# Exercise requirements
Copy the whole Brooke Astor biography word for word.

# Provided text
^^^^^^^^

Brooke Astor AKA Roberta Brooke Russell Born: 30-Mar-1902 Birthplace: Portsmouth, NH Died: 13-Aug-2007 Location of death: Briarcliff Manor, NY Cause of death: Pneumonia Remains: Buried, Sleepy Hollow Cemetery, Sleepy Hollow, NY
Gender: Female Race or Ethnicity: White Sexual orientation: Straight Occupation: Philanthropist, Socialite Nationality: United States Executive summary: Heiress, philanthropist Philanthropist Brooke Astor was born in New Hampshire and raised in Waikiki, Panama, Peking, and Mexico. Her father was John Henry Russell Jr., a military officer who became Commandant of the US Marine Corps.
She dropped out of high school to marry her first serious boyfriend, J. Dryden Kuser, when she was 17. He was descended from founders of South Jersey Gas and Electric and the Prudential Life Insurance Company, but he drank heavily, beat her, cheated on her, and announced after a year of marriage that he no longer loved her. A dutiful wife, she did not file for divorce until after he won election to the New Jersey Senate in 1930.
Her second marriage was to stockbroker Charles Marshall, a man of more modest means and kinder temperament. During World War II she worked as a nurse tending to veterans, and when the war ended, unlike most married women of her time she decided to work. She wrote for House And Garden magazine, and eventually became an editor there. She was married to Marshall for two decades, until his death.
Her third husband was Vincent Astor, who inherited great wealth when his father died aboard the Titanic in 1912. He owned Newsweek, the Hotel St. Regis, and many millions in real estate, as well as vast holdings in the automobile, shipping, and air transportation industries. The family's ancestry -- and fortune -- traces back to John Jacob Astor, America's richest man by his death in 1848, who accumulated his millions trading fur, tea and real estate. The family name is reflected in Manhattan's Astor Place, the Waldorf-Astoria, etc.

^^^^^^^^

[Excerpts from a dataset]
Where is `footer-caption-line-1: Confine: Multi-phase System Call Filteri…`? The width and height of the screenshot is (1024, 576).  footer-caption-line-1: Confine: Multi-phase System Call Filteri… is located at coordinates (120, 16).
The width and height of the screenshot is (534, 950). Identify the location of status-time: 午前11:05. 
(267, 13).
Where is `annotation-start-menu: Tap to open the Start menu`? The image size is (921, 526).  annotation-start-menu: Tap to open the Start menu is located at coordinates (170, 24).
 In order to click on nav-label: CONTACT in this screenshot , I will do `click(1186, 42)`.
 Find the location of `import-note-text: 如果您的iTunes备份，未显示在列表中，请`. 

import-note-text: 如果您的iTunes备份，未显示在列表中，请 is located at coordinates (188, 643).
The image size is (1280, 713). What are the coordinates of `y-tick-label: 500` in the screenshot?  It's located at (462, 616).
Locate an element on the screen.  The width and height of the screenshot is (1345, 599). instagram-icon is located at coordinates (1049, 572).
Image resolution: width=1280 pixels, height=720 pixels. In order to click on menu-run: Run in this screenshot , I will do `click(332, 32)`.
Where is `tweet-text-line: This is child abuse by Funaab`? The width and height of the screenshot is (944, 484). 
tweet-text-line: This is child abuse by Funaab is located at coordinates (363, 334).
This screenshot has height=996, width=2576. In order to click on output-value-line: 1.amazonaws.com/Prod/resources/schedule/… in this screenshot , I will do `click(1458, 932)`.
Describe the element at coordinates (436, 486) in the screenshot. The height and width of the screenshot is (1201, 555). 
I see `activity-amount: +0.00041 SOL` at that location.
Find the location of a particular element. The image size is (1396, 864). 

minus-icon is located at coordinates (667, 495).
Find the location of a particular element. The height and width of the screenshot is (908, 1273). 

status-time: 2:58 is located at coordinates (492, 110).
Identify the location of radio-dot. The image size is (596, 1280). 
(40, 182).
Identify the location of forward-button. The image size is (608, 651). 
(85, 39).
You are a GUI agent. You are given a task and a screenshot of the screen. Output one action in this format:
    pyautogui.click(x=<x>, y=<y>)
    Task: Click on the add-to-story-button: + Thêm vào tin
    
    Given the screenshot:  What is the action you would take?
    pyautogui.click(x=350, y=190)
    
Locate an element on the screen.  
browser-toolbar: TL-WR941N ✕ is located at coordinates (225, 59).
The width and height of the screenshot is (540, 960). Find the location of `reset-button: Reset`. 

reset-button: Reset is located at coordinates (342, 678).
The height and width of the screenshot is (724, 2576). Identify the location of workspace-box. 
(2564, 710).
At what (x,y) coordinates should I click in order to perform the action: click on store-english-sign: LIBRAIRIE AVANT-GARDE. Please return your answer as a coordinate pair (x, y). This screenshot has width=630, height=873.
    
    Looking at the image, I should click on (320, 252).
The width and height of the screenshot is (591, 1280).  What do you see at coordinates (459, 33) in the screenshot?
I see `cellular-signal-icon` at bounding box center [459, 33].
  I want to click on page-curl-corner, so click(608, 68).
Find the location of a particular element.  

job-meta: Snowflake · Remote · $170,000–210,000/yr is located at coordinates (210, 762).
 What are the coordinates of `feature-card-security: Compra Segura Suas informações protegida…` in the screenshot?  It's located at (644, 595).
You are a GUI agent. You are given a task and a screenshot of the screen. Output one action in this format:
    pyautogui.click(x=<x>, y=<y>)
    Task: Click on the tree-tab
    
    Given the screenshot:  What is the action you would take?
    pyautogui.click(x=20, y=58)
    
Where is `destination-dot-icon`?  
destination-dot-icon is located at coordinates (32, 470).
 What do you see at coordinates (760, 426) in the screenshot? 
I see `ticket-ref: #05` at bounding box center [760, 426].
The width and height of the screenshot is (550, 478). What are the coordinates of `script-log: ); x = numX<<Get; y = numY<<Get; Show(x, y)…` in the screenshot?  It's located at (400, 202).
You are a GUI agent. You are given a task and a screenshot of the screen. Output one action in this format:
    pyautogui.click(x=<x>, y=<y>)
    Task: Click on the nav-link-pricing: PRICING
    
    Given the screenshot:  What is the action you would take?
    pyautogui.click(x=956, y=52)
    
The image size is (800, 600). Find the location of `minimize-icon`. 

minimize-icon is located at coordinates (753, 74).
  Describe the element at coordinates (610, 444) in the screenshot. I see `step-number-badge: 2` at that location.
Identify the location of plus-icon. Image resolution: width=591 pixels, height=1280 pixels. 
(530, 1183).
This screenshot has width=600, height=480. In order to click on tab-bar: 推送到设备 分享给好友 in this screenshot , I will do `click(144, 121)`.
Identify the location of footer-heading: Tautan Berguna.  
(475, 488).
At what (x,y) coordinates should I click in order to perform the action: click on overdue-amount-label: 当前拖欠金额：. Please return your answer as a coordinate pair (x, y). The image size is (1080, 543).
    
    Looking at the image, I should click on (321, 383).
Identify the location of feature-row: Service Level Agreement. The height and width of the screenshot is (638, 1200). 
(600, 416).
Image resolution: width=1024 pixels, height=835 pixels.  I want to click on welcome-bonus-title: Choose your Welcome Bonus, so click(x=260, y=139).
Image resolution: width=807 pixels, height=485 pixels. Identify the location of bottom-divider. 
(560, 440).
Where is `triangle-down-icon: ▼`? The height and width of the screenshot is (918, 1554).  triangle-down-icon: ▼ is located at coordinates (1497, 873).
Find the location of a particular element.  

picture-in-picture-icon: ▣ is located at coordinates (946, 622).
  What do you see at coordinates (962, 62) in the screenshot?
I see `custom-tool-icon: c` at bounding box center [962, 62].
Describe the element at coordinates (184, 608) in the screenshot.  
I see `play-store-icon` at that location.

^^^^^^^^

# Problem solution
Brooke Astor AKA Roberta Brooke Russell Born: 30-Mar-1902 Birthplace: Portsmouth, NH Died: 13-Aug-2007 Location of death: Briarcliff Manor, NY Cause of death: Pneumonia Remains: Buried, Sleepy Hollow Cemetery, Sleepy Hollow, NY
Gender: Female Race or Ethnicity: White Sexual orientation: Straight Occupation: Philanthropist, Socialite Nationality: United States Executive summary: Heiress, philanthropist Philanthropist Brooke Astor was born in New Hampshire and raised in Waikiki, Panama, Peking, and Mexico. Her father was John Henry Russell Jr., a military officer who became Commandant of the US Marine Corps.
She dropped out of high school to marry her first serious boyfriend, J. Dryden Kuser, when she was 17. He was descended from founders of South Jersey Gas and Electric and the Prudential Life Insurance Company, but he drank heavily, beat her, cheated on her, and announced after a year of marriage that he no longer loved her. A dutiful wife, she did not file for divorce until after he won election to the New Jersey Senate in 1930.
Her second marriage was to stockbroker Charles Marshall, a man of more modest means and kinder temperament. During World War II she worked as a nurse tending to veterans, and when the war ended, unlike most married women of her time she decided to work. She wrote for House And Garden magazine, and eventually became an editor there. She was married to Marshall for two decades, until his death.
Her third husband was Vincent Astor, who inherited great wealth when his father died aboard the Titanic in 1912. He owned Newsweek, the Hotel St. Regis, and many millions in real estate, as well as vast holdings in the automobile, shipping, and air transportation industries. The family's ancestry -- and fortune -- traces back to John Jacob Astor, America's richest man by his death in 1848, who accumulated his millions trading fur, tea and real estate. The family name is reflected in Manhattan's Astor Place, the Waldorf-Astoria, etc.